## PROVIDED DATA:

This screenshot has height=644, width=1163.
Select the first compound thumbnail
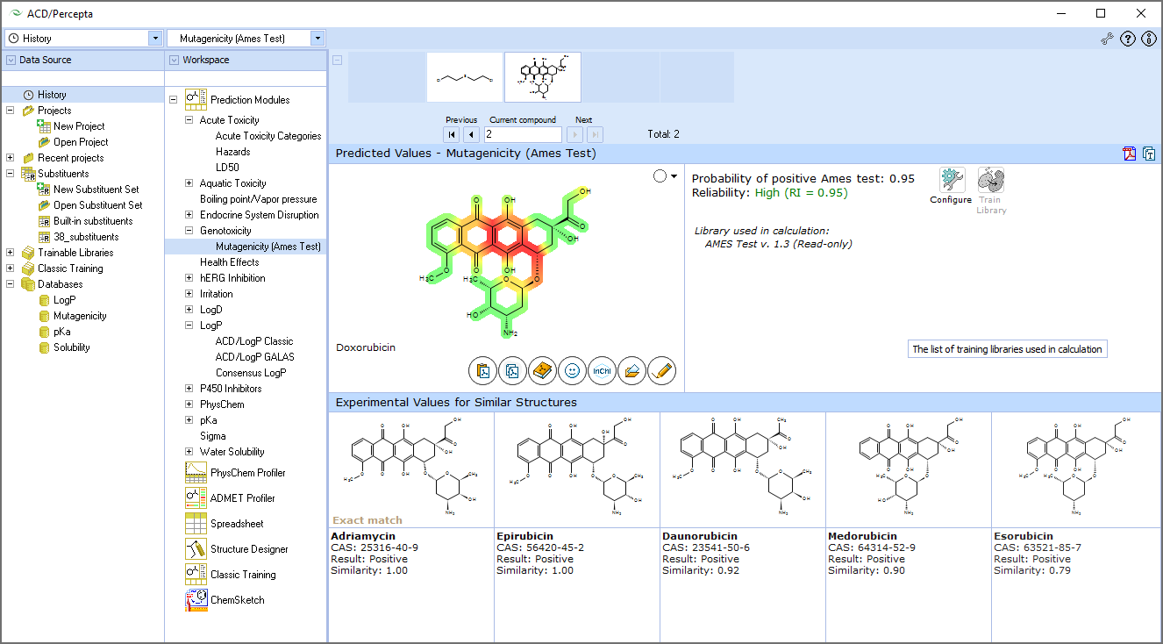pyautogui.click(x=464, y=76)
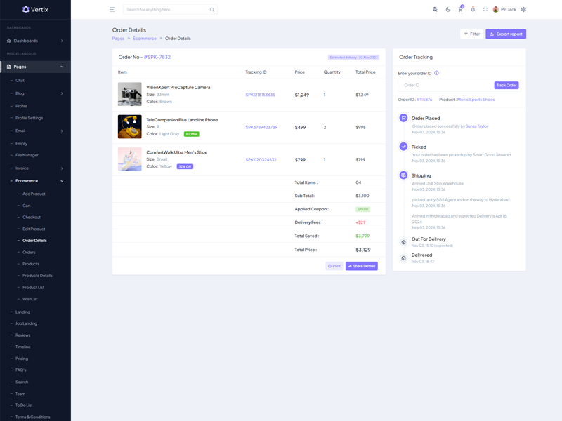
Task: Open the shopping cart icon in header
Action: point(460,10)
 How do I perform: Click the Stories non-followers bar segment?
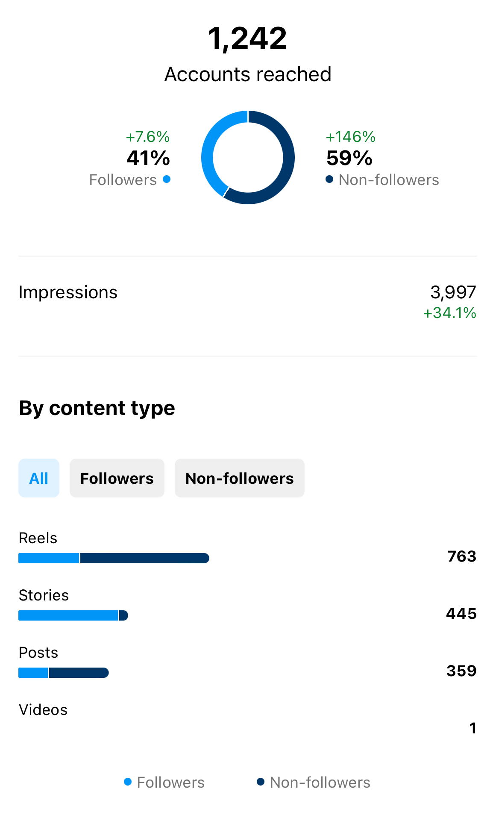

## WORK TO BE COMPLETED:
Please retype the listing in full, exactly as given, and skip every image.

## EXPECTED ANSWER:
This screenshot has height=644, width=1163.
Select the first compound thumbnail
pyautogui.click(x=464, y=76)
Task: Open the shopping cart icon in header
Action: point(460,10)
 How do I perform: Click the Stories non-followers bar segment?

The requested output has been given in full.